Well, it is an effort for all the services, but above all the port services. Suddenly, almost two different ports have to be served. I am thinking of tugboats, moorers or pilots. There is not enough traffic to keep a company on one site and another company on another, therefore efforts have to be multiplied in terms of work. In any case, I think the completion of the hammer, of the counter-dam has meant a lot... It has nothing to do with what Langosteira was going to be a few years ago. The waters are calm and it is a completely safe port. Fortunately, that fear that we all had of being exposed to possible closures and extraordinary waves has not occurred and will not occur. And if it happens, it can happen in any port.

A decade ago there were different expectations about the outer port. Regardless of whether or not they have been met, have the objectives changed?

Indeed, they changed.
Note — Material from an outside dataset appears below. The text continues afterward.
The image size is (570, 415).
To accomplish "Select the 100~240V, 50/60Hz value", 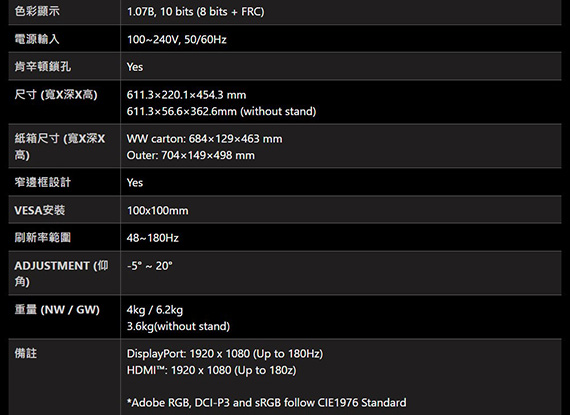I will click(177, 39).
The best proof is in alternative, renewable energies. Ten years ago, at least I had not thought about an ammonia plant and that it would have extraordinary, very positive environmental consequences. We would not have thought of installing wind turbines. That is going to be the line to be followed in all ports, just as the energy market is taking its course. There A Coruña can be very well positioned. Ten years ago, expectations were more about a greater availability of energy based solely on fossil energy, coal and oil. However, Langosteira has managed to join the Green Ports and the association of ports that intend to develop renewable energies.
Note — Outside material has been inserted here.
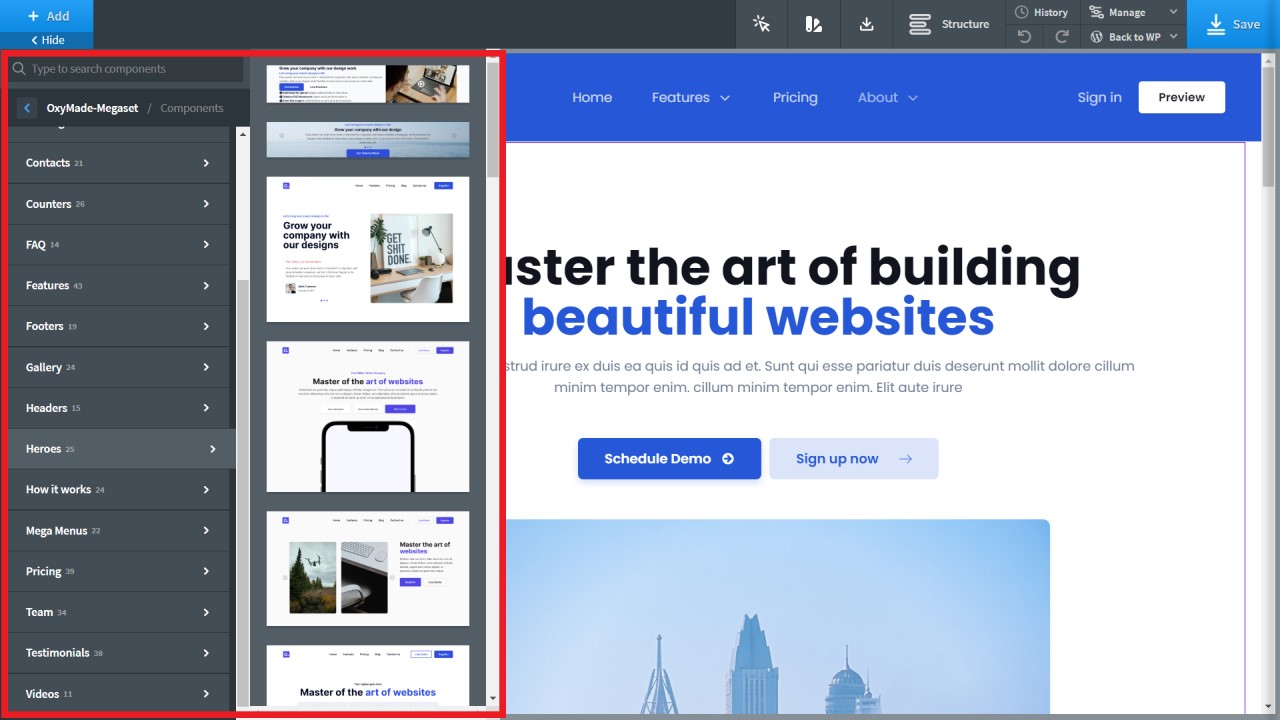Image resolution: width=1280 pixels, height=720 pixels.
Task: Click the Schedule Demo button
Action: pyautogui.click(x=669, y=459)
What are the future challenges?

I think that the most immediate thing and the one that will be most noticeable at the city level is the transfer of the Repsol refinery. I suppose that this will also mean that the land of the pipeline is recovered, that it becomes a green corridor or similar. I want to think that in the future the Morás industrial estate is going to be a very important support for Langosteira. International companies are going to value the land between the outer port and Morás, not only as port land but also where to produce, where to have energy plants or to build any equipment necessary for alternative energies. What would be fantastic, which no longer depends only on the port of A Coruña, is that it were a port from which feeder transport could be carried out, the large container ships could unload here to make the transfer to other ports from here. Something like what Rotterdam does, but there we have a problem, because we are not geographically located as well as Rotterdam is. The train will also be an extraordinary step. In these ten years progress has been made, but with the project halfway done. The rail link was missing, the refinery was to be moved, and road access through the tunnels was inaugurated not so long ago.
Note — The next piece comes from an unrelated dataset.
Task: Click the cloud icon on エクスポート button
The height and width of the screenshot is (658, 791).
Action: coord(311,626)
Repsol plans to move at the end of this year. Will 2023 be key for Langosteira?

I think it will be a very important year. I can´t comment on dates. The port is always in the news, but in the last year and a half, I believe that both Langosteira and the possible reconversion of the city´s coastline have become a permanent element in the media and in the conversations of citizens. It is an important step that will change the appearance of the city and the activity of the port.

You can´t talk about the port without mentioning the debt. What does this mean?

That is an internal matter of the Port Authority. I believe that Puertos del Estado is an entity that is always willing to help. Its current managers know the port of A Coruña and Langosteira extraordinarily well. I am convinced that they will help. There, the harmony between the Port of A Coruña and Puertos del Estado is fundamental. Debt is, logically, a backpack, but it is not something that should be the main concern. The activity should be more important and that things go well, surely the debt will be paid. You have to think that it is more investment than debt.